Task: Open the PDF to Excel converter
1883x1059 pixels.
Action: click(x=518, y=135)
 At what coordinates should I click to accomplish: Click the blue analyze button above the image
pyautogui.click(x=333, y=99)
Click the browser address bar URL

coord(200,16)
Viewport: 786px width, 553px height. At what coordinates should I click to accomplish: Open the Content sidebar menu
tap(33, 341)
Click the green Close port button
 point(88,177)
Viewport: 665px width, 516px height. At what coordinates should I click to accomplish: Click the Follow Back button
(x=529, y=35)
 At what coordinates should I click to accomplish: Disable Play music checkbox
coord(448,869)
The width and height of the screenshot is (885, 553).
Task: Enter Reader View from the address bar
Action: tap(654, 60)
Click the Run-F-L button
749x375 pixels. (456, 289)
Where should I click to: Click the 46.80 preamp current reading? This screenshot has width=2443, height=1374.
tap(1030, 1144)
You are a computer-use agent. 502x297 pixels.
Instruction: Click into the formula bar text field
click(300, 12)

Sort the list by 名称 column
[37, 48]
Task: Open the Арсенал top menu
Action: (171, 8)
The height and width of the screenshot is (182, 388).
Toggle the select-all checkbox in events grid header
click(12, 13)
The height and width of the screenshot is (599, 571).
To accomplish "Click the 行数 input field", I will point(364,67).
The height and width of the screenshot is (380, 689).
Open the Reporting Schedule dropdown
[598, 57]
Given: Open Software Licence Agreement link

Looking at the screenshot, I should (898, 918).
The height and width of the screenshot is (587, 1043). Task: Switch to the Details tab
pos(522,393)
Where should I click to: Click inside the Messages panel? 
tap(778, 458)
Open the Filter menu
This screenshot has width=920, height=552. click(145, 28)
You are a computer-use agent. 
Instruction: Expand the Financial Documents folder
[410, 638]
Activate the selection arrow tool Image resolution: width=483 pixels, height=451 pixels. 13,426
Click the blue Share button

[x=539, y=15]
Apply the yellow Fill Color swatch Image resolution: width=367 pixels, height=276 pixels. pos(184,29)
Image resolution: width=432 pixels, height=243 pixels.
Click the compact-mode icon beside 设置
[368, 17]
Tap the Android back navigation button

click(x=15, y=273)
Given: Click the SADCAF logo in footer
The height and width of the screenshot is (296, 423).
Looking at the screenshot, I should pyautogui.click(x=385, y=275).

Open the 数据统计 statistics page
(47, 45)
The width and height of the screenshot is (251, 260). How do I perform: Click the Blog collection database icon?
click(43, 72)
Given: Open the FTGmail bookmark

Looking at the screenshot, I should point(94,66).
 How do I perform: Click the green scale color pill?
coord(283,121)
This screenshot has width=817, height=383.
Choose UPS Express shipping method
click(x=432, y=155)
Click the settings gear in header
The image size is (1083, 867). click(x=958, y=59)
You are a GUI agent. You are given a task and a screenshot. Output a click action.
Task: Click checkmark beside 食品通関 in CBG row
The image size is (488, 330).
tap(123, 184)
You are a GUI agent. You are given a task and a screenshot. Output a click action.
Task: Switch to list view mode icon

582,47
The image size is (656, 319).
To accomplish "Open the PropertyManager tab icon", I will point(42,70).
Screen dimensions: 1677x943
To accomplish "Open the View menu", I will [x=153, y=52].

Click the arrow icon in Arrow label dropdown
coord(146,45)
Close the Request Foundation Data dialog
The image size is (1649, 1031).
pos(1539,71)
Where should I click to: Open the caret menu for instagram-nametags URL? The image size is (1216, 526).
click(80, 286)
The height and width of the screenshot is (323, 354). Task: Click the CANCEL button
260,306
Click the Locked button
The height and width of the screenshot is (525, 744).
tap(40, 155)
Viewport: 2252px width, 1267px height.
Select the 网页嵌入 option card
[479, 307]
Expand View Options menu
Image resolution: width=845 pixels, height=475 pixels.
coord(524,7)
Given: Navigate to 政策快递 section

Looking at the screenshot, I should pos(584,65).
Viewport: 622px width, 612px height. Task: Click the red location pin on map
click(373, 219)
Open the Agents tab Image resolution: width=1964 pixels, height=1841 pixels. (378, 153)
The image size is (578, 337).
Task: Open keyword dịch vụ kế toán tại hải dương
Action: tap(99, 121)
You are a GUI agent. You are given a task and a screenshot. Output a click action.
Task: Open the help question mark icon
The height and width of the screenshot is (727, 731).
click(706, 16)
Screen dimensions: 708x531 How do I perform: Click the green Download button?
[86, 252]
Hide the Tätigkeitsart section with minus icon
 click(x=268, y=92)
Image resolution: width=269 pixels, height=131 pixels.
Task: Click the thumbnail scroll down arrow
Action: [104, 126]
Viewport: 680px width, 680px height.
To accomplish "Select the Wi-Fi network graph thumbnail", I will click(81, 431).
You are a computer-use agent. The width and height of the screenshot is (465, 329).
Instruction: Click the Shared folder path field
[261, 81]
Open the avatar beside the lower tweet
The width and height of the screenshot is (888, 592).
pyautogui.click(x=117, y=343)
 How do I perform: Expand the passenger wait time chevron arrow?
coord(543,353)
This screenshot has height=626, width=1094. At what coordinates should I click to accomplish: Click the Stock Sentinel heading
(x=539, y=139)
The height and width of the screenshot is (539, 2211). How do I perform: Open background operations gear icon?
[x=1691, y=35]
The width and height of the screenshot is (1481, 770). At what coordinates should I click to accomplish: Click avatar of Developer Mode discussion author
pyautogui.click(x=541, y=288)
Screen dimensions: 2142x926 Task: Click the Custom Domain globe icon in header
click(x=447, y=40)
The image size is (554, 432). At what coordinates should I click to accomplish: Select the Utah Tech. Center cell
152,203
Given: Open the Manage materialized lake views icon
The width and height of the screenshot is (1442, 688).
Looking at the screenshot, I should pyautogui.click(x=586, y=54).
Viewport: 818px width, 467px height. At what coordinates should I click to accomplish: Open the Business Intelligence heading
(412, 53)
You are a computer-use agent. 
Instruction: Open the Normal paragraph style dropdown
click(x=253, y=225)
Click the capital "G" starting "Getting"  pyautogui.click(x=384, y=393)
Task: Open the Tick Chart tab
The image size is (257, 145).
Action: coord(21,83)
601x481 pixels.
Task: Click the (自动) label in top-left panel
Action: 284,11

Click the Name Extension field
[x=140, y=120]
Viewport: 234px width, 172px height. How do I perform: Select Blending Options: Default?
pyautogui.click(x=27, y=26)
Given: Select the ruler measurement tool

§ **Task to carry out**
Please substitute "menu" for "dropdown" in the lines that begin at the one that has "The height and width of the screenshot is (380, 689)." and stop after the one that has "tap(778, 458)". Give only those lines again, with nothing else changed.

§ **Response below**
The height and width of the screenshot is (380, 689).
Open the Reporting Schedule menu
[598, 57]
Given: Open Software Licence Agreement link

Looking at the screenshot, I should (898, 918).
The height and width of the screenshot is (587, 1043). Task: Switch to the Details tab
pos(522,393)
Where should I click to: Click inside the Messages panel? 
tap(778, 458)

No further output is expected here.